The research addresses key challenges in open-domain dialogue systems, including the need for maintaining long-term event memory and persona consistency. Traditional dialogue models often address these components separately, resulting in a lack of coherence and personalization across sessions. Furthermore, existing models heavily depend on specific architectures and often lack cross-domain adaptability, limiting their effectiveness in diverse real-world scenarios.

Methodology

LD-Agent Framework

The LD-Agent framework is a composite structure comprising three core modules:

Event Memory Module: It utilizes both long-term and short-term memory banks to manage event storage and retrieval. Event perception is enhanced by adopting a topic-based retrieval mechanism over direct semantic retrieval, improving access to relevant historical data through an accuracy-optimized embedding-based mechanism.
Persona Extraction Module: This module focuses on dynamic persona modeling for both users and agents. A LoRA-based instruction tuning mechanism refines persona extraction, ensuring the agents maintain consistent personas. The extracted data guides the dialogue, allowing agents to generate responses that reflect remembered characteristics and previous interactions.
Response Generation Module: Leveraging integrated memories and personas, this module underpins the generation of appropriate dialogue responses. The generator uses comprehensive data inputs to produce coherent and contextually relevant interactions.

Implementation Details

Instruction Tuning: The event summary module benefits from instruction tuning using a custom version of the DialogSum dataset, enhancing event summary quality.
Memory Retrieval: A novel retrieval mechanism considers semantic relevance, topic overlap, and time decay. This approach increases retrieval accuracy by integrating noun extraction to score topic overlap.
Evaluation Strategy: Extensive experiments on datasets MSC and CC underline the framework's effectiveness, generality, and cross-domain adaptivity. LD-Agent consistently outperformed other state-of-the-art models across multiple sessions.

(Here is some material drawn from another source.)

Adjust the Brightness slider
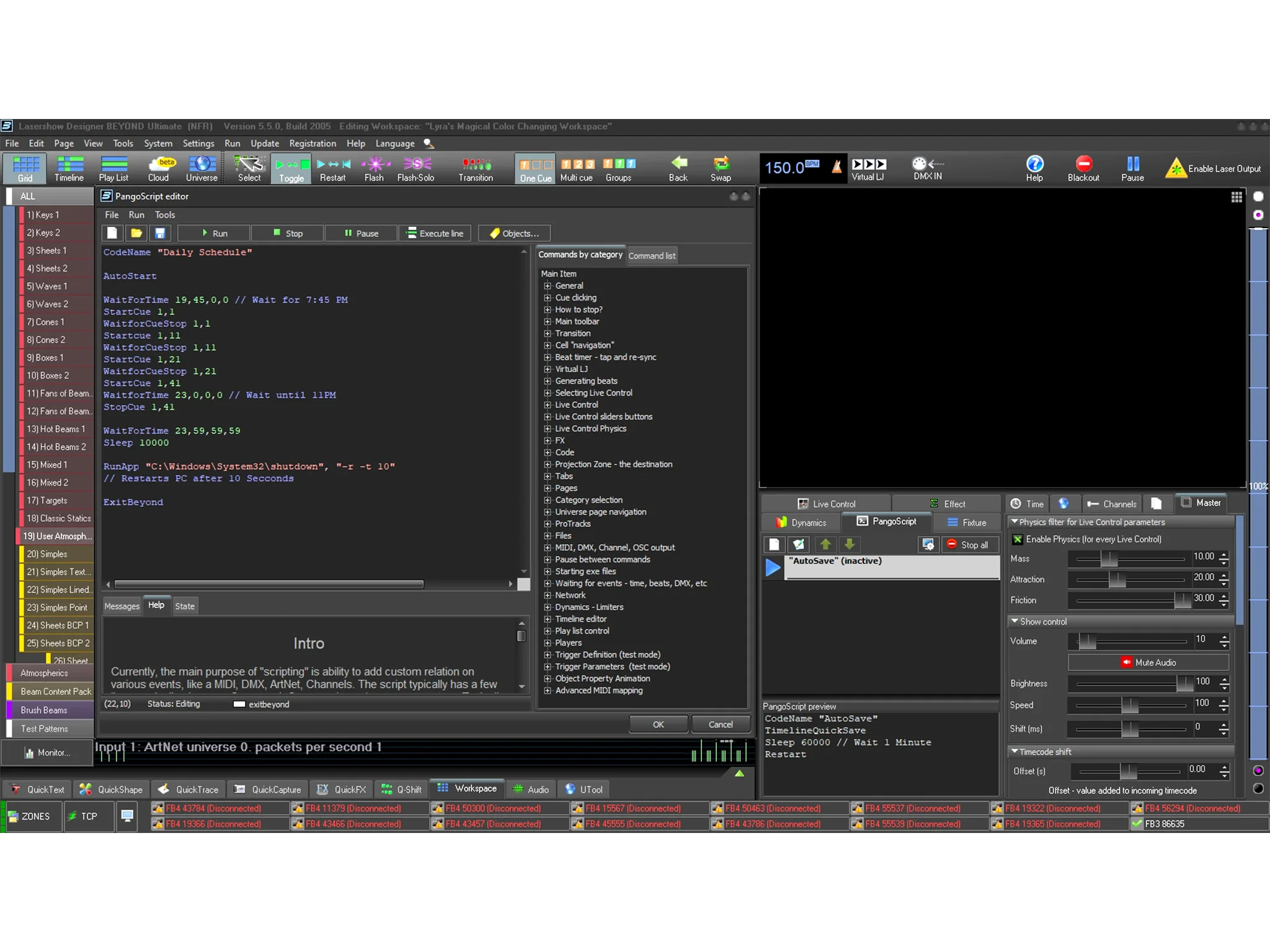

Figure 1: The results of human evaluation on retrieval mechanism and response generation. The topic-based retrieval approach significantly outpaces direct semantic retrieval in coherence, fluency, and engagingness.

Experimental Results

Empirical evaluations show that models employing the LD-Agent framework achieve state-of-the-art performance across various metrics. Notably, all tested models showed significant improvements in coherence, consistency, and overall dialogue quality when integrated with LD-Agent.

Multi-session Improvement: Evaluations on multi-session datasets demonstrate LD-Agent's capability for supporting sustained and coherent dialogue spanning multiple sessions. Metrics including BLEU and ROUGE indicate superior performance for models utilizing LD-Agent.
Generality and Transferability: The framework's model-agnostic nature is exemplified by its successful integration with diverse model architectures like LLMs and traditional LLMs. Additionally, the LD-Agent demonstrates remarkable cross-domain capabilities, maintaining robust performance when trained on one dataset and tested on another.
Human Evaluation: Human evaluators confirmed the enhanced engagement and coherence of dialogues processed by the LD-Agent framework compared to baseline models.

Conclusions

LD-Agent sets a new benchmark for long-term dialogue agents by successfully marrying historical events and dynamic personas into dialogue generation. The research illustrates the practical potential of model-agnostic frameworks in real-world applications, offering insights into future advancements in AI-based dialogue systems. Future work could explore the framework's application in scenarios with even longer dialogues and more complex interaction structures, further solidifying its utility in creating seamless, human-like conversational agents.